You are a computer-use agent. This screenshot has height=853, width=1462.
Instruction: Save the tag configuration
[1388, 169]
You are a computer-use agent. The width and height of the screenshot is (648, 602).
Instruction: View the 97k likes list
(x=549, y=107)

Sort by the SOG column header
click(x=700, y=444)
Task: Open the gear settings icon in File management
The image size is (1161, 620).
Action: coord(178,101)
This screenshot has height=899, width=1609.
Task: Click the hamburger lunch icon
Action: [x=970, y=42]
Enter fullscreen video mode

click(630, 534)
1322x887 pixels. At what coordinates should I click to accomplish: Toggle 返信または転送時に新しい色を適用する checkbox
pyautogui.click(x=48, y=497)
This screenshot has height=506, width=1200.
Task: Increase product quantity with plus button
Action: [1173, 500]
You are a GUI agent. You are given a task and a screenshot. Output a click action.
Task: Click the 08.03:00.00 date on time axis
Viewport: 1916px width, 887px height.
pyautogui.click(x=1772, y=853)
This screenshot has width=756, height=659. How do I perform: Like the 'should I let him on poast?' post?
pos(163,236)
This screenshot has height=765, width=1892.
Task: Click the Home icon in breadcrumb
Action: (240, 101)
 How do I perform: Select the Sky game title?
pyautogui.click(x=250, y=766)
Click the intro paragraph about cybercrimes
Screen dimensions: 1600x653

_Problem details_.
Pick out every line of the listing containing the word "computer", and show those lines.

_Response_.
You are a computer-use agent. This screenshot has height=853, width=1462.
You are a computer-use agent. The width and height of the screenshot is (648, 602).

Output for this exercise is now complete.